Eng-Tips Forums
- Website type: Collaboration
- Available in: English
- Owner: Engineering.com
- Website: eng-tips.com/
- Commercial: Yes
- Registration: Optional
- Launched: November 4, 1997
- Current status: Active

= Eng-Tips Forums =

English-language knowledge market website

Eng-Tips Forums is an English-language knowledge market website that allows users to post engineering-related questions to be answered and answer questions asked by other users. The targeted audience of Eng-Tips is engineering professionals.

The website's content is primarily composed of engineering forums. All of the content is generated by the users of the website. The forums' subjects include several areas of engineering, including aerospace, structural, and mechanical. Users of the website have the option of marking a post as helpful, flagging it as inappropriate, or doing nothing with the post. Marking a post as helpful gives stars to the person creating the post. The website is designed for professional engineers and discourages students from posting homework questions.

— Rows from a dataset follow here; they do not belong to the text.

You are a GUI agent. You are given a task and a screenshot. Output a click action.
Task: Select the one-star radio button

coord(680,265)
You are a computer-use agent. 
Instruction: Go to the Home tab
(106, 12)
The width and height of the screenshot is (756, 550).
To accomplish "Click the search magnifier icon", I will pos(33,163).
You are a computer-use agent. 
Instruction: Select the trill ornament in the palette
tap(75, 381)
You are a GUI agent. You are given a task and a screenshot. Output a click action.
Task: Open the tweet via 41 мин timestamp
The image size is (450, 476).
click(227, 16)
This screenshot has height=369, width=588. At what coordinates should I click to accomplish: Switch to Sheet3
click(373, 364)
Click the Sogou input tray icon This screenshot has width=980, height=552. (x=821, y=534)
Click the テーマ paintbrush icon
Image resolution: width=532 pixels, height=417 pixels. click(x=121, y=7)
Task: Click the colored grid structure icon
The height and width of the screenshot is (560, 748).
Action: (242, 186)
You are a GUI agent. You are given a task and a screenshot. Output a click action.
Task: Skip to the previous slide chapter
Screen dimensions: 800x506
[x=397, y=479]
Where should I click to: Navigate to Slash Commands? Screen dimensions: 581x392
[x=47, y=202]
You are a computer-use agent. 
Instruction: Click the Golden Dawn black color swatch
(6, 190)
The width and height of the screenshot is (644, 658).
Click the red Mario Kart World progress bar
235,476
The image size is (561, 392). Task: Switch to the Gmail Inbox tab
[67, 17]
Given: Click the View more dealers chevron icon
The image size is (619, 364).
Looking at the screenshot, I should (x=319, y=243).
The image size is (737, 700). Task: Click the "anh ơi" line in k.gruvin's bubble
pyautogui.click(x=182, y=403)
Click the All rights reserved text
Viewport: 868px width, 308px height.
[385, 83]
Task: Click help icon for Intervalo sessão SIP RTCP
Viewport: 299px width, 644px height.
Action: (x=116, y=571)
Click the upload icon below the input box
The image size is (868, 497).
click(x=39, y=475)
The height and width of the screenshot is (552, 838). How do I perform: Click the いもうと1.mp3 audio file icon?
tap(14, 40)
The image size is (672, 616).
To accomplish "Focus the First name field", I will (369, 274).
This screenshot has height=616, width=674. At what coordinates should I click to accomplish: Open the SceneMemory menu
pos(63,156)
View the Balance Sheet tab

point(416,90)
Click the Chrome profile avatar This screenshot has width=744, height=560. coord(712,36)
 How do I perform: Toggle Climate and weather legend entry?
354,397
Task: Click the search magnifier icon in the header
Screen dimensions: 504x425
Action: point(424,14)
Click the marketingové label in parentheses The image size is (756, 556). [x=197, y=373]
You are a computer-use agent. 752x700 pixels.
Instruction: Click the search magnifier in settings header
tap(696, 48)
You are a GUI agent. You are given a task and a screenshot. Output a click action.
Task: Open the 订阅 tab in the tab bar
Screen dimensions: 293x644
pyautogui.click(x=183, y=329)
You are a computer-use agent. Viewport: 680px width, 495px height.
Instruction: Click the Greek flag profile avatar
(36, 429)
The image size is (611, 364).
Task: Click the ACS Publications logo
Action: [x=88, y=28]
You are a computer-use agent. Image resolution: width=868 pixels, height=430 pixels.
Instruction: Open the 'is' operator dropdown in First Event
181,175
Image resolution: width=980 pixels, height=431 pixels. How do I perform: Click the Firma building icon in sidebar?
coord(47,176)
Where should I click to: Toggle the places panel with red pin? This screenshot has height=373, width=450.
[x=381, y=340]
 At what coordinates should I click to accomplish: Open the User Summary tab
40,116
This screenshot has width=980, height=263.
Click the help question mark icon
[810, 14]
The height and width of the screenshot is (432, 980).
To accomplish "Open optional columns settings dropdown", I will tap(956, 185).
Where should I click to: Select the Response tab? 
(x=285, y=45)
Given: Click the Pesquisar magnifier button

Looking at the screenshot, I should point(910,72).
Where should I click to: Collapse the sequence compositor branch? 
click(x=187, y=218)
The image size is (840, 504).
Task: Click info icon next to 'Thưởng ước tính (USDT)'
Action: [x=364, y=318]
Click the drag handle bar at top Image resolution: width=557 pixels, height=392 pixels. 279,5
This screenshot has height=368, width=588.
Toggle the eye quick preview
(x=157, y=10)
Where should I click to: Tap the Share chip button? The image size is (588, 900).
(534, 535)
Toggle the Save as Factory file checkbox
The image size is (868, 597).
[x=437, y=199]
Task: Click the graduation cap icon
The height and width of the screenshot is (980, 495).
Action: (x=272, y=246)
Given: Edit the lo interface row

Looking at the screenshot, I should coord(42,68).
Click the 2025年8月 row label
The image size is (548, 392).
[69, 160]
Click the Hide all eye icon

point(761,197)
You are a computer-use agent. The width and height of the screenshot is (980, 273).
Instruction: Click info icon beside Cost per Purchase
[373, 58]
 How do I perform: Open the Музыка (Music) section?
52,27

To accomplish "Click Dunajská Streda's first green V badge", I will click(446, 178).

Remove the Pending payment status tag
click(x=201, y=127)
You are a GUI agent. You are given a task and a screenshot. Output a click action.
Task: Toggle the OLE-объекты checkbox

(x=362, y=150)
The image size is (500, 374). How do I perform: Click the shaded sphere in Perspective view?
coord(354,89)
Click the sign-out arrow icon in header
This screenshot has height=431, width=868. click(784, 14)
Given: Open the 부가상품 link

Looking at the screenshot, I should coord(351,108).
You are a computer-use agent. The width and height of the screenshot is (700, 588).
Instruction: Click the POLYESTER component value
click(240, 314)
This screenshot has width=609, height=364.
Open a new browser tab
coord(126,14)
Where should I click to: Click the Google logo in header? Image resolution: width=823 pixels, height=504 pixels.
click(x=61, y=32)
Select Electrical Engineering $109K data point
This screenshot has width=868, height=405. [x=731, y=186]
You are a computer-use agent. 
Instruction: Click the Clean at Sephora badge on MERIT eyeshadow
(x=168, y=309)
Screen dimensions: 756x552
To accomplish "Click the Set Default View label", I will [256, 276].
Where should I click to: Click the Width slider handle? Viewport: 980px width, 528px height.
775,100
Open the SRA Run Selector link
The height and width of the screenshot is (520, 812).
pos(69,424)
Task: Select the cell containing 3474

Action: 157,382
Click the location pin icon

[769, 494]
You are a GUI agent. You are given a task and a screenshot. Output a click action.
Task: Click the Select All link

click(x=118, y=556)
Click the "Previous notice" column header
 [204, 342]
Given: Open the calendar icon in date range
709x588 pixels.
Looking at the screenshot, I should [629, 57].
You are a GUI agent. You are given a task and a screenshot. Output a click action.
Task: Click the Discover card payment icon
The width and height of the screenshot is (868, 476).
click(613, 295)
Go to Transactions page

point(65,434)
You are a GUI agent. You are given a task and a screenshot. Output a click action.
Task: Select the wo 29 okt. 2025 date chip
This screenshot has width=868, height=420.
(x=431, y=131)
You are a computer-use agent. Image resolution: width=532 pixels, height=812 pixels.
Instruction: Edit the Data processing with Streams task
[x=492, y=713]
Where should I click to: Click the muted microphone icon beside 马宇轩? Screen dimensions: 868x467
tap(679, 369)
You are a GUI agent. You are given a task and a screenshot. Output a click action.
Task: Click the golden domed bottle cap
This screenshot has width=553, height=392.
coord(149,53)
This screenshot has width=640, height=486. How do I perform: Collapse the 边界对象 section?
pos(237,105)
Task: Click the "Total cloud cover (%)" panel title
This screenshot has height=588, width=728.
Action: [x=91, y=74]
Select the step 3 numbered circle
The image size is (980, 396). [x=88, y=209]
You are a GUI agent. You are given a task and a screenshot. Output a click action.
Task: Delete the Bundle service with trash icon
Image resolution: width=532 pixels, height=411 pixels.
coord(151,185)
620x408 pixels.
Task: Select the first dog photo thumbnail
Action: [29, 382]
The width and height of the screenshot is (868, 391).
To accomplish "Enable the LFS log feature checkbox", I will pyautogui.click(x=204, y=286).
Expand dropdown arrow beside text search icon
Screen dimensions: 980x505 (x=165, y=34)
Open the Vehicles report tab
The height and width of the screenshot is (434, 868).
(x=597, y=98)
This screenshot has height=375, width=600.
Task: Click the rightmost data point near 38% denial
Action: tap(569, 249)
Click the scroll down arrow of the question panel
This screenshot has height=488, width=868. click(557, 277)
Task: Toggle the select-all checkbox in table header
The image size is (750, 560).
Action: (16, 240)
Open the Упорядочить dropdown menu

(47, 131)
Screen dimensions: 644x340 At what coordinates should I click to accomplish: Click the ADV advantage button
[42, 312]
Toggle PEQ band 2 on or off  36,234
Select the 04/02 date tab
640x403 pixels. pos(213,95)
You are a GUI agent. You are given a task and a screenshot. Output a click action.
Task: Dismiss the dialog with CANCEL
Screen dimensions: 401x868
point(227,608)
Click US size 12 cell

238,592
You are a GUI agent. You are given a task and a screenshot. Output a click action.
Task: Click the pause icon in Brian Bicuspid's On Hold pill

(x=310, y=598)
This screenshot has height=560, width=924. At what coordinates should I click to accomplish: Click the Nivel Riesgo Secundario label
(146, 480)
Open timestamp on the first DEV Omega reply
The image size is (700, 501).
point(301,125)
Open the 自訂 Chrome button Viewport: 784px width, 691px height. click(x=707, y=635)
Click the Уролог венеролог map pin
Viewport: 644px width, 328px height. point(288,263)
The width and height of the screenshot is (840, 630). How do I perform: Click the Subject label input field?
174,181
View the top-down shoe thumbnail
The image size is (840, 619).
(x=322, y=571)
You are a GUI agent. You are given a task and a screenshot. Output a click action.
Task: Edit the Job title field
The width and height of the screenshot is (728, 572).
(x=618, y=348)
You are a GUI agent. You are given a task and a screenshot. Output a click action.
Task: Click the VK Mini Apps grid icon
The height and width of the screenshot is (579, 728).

Members of the website have the option of remaining anonymous. Users who wish to receive e-mail notifications of new posts are given the option of adding their e-mail address to the website.

Eng-Tips was started in 1997 by the Tecumseh Group. In 2015 Eng-Tips was acquired by Engineering.com, Inc. It earns money by selling advertising on the website and by e-mailing targeted advertisements to its members. Eng-Tips has about 1,000,000 members.